» Data for processing:
──────────

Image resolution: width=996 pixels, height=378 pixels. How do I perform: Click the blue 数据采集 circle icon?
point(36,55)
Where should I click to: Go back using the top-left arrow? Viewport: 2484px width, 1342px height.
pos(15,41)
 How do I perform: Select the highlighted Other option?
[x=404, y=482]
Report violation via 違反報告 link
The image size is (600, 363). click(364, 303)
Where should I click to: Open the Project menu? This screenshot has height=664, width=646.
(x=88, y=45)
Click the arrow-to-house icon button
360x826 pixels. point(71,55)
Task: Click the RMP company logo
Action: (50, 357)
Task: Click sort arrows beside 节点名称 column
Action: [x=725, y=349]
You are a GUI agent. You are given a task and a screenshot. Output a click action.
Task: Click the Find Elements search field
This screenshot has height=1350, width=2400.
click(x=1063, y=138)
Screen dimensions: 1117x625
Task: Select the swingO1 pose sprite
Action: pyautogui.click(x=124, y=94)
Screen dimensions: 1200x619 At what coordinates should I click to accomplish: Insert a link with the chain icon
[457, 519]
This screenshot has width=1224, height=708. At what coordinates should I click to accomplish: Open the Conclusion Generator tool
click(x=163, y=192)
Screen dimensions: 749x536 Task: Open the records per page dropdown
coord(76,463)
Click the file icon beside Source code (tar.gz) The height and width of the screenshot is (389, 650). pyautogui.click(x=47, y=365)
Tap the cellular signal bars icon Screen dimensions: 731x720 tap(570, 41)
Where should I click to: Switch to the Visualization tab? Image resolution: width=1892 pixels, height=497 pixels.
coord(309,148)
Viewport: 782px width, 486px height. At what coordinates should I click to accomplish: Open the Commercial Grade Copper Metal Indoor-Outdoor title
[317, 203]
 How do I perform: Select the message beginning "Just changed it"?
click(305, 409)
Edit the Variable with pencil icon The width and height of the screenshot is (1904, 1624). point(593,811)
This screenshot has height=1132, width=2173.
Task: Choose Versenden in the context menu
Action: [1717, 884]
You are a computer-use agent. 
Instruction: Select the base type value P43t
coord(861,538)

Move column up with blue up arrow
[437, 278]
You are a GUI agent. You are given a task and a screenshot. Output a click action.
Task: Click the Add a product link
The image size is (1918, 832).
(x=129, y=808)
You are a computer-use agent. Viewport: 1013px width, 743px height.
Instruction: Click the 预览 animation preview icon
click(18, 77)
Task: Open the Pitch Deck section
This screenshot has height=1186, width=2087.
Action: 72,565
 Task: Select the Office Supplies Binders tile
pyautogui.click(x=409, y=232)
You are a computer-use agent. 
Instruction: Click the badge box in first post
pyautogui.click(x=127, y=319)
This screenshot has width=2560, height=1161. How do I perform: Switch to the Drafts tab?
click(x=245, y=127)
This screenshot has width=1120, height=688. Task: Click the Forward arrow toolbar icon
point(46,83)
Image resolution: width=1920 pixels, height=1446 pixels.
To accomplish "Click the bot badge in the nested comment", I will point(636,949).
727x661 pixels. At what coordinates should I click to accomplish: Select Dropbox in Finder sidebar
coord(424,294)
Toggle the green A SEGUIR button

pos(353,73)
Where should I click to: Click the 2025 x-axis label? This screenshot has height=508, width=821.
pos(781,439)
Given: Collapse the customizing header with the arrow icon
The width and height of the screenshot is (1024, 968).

──────────

» Task brief: Copy every line of the data above verbatim, without changing anything.

» Final result:
Image resolution: width=996 pixels, height=378 pixels. How do I perform: Click the blue 数据采集 circle icon?
point(36,55)
Where should I click to: Go back using the top-left arrow? Viewport: 2484px width, 1342px height.
pos(15,41)
 How do I perform: Select the highlighted Other option?
[x=404, y=482]
Report violation via 違反報告 link
The image size is (600, 363). click(364, 303)
Where should I click to: Open the Project menu? This screenshot has height=664, width=646.
(x=88, y=45)
Click the arrow-to-house icon button
360x826 pixels. point(71,55)
Task: Click the RMP company logo
Action: (50, 357)
Task: Click sort arrows beside 节点名称 column
Action: [x=725, y=349]
You are a GUI agent. You are given a task and a screenshot. Output a click action.
Task: Click the Find Elements search field
This screenshot has height=1350, width=2400.
click(x=1063, y=138)
Screen dimensions: 1117x625
Task: Select the swingO1 pose sprite
Action: pyautogui.click(x=124, y=94)
Screen dimensions: 1200x619 At what coordinates should I click to accomplish: Insert a link with the chain icon
[457, 519]
This screenshot has width=1224, height=708. At what coordinates should I click to accomplish: Open the Conclusion Generator tool
click(x=163, y=192)
Screen dimensions: 749x536 Task: Open the records per page dropdown
coord(76,463)
Click the file icon beside Source code (tar.gz) The height and width of the screenshot is (389, 650). pyautogui.click(x=47, y=365)
Tap the cellular signal bars icon Screen dimensions: 731x720 tap(570, 41)
Where should I click to: Switch to the Visualization tab? Image resolution: width=1892 pixels, height=497 pixels.
coord(309,148)
Viewport: 782px width, 486px height. At what coordinates should I click to accomplish: Open the Commercial Grade Copper Metal Indoor-Outdoor title
[317, 203]
 How do I perform: Select the message beginning "Just changed it"?
click(305, 409)
Edit the Variable with pencil icon The width and height of the screenshot is (1904, 1624). point(593,811)
This screenshot has height=1132, width=2173.
Task: Choose Versenden in the context menu
Action: [1717, 884]
You are a computer-use agent. 
Instruction: Select the base type value P43t
coord(861,538)

Move column up with blue up arrow
[437, 278]
You are a GUI agent. You are given a task and a screenshot. Output a click action.
Task: Click the Add a product link
The image size is (1918, 832).
(x=129, y=808)
You are a computer-use agent. Viewport: 1013px width, 743px height.
Instruction: Click the 预览 animation preview icon
click(18, 77)
Task: Open the Pitch Deck section
This screenshot has height=1186, width=2087.
Action: 72,565
 Task: Select the Office Supplies Binders tile
pyautogui.click(x=409, y=232)
You are a computer-use agent. 
Instruction: Click the badge box in first post
pyautogui.click(x=127, y=319)
This screenshot has width=2560, height=1161. How do I perform: Switch to the Drafts tab?
click(x=245, y=127)
This screenshot has width=1120, height=688. Task: Click the Forward arrow toolbar icon
point(46,83)
Image resolution: width=1920 pixels, height=1446 pixels.
To accomplish "Click the bot badge in the nested comment", I will point(636,949).
727x661 pixels. At what coordinates should I click to accomplish: Select Dropbox in Finder sidebar
coord(424,294)
Toggle the green A SEGUIR button

pos(353,73)
Where should I click to: Click the 2025 x-axis label? This screenshot has height=508, width=821.
pos(781,439)
Given: Collapse the customizing header with the arrow icon
The width and height of the screenshot is (1024, 968).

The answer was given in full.